Pour les instances sportives, c'était la goutte de trop :
« Lorsque les deux équipes [la Juve et le Napoli, ndlr] sont rentrées au vestiaire lors de la mi-temps, des supporters de la société Juventus, placés dans le secteur nommé “Curva Sud”, ont adressé à un joueur licencié dans une autre société [Balotelli] un chant qui constitue une expression de discrimination raciale. »
On passe la suite, blabla et tralala juridique. Résultat, une partie du Stadio olimpico (la curva sud, donc) fermée le samedi 23 janvier contre la Roma. Une sanction qui s'ajoute aux 144 500 euros d'amende déjà payés par la Juventus pour des faits comparables.
C'est donc pour l'ensemble de son œuvre (pour mémoire, certains supporters de la Juve scandent depuis un petit bout de temps « Si tu sautes, Balotelli meurt » et « Il n'y a pas de nègres italiens ») que la curva sud sera fermée pour un match.
Punition hypocrite
Une chouette nouvelle qui va éliminer les racistes des stades ? En fait, c'est un poil plus compliqué que ça. Domenico Mungo, spécialiste du mouvement italien et récemment auteur de l'excellent documentaire « Ultras, nel bene e nel male », décrypte :
« Les ultras de la Juve voient désormais ces chants comme une forme de contestation envers le club plus que comme l'expression de racisme envers Balotelli. »

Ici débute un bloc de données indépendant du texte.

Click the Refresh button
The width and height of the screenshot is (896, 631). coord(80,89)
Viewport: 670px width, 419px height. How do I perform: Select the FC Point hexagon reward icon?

On a tout de même connu chantage plus habile que de crier qu'il n'y a pas de nègres italiens. Quoiqu'il en soit, les instances politiquo-footballistiques ont décidé de réagir, et de punir. Domenico étaye :
« Il est bon pour les différents gouvernements de réagir avec fermeté aux chants racistes et aux dérapages des ultras de manière hypocrite et en faisant du sensationnalisme. »
Vincenzo, membre de la curva sud « Scirea » de la Juventus : « Le racisme est sévèrement puni en Italie. Mais seulement dans les stades ».

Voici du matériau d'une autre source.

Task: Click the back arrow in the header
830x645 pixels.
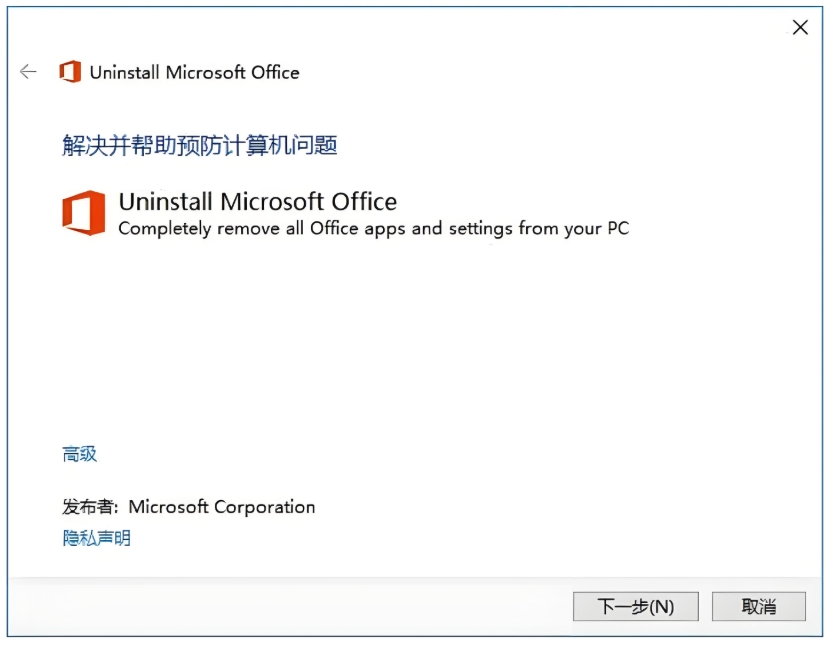Action: tap(28, 72)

Une société gangrénée par le racisme
C'est évidemment là que le bât blesse. Il est évident que le racisme est présent dans des stades italiens, comme il l'est dans le reste de la société italienne. Dernière preuve en date ? Les chasses à l'homme d'un autre temps qui se sont récemment déroulées à Rosarno, en Calabre. Et plutôt que de punir les coupables, on a préféré opter pour la déportation en masse des immigrés vers un centre d'accueil dans les Pouilles. Domenico poursuit :
« Je considère que le racisme dans les stades italiens est en fait l'aspect le moins tragique mais le plus provocateur de la société italienne. »
Inutile de se mentir : fermer un virage d'un stade de foot n'a pas vraiment de sens au vu du contexte actuel de l'autre côté des Alpes, où déclarations racistes et lynchages à l'ancienne sont désormais monnaies courantes.

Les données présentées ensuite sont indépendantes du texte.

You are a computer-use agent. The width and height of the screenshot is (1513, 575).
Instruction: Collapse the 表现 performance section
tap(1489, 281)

« On peut aller dans la rue précher le lavage ethnique »
Voilà, l'Italie est un pays dont le gouvernement compte parmi ses membres un ministre de l'Intérieur, Bobo Marini, membre de la Lega Nord (un parti qui ne cache pas sa sympathie pour le fascisme) et des partisans d'Alessandra Mussolini.
La parole à Domenico Mungo, toujours :
« En Italie, on peut aller dans la rue précher le lavage ethnique contre les “nègres et les gitans”, comme le député Gentilini [lui aussi membre de la Lega Nord, ndlr] a l'habitude de le faire, on peut empêcher la lecture du “Journal d'Anne Frank” parce que jugé “gênant”, on peut envoyer des immigrés mourir dans le désert ou au milieu de la mer Méditerranée. »
Tant et si bien qu'au final, les racistes et les méchants se retrouvent tous dans les stades de football. Il fallait bien un coupable. Les ultras étaient tout désignés.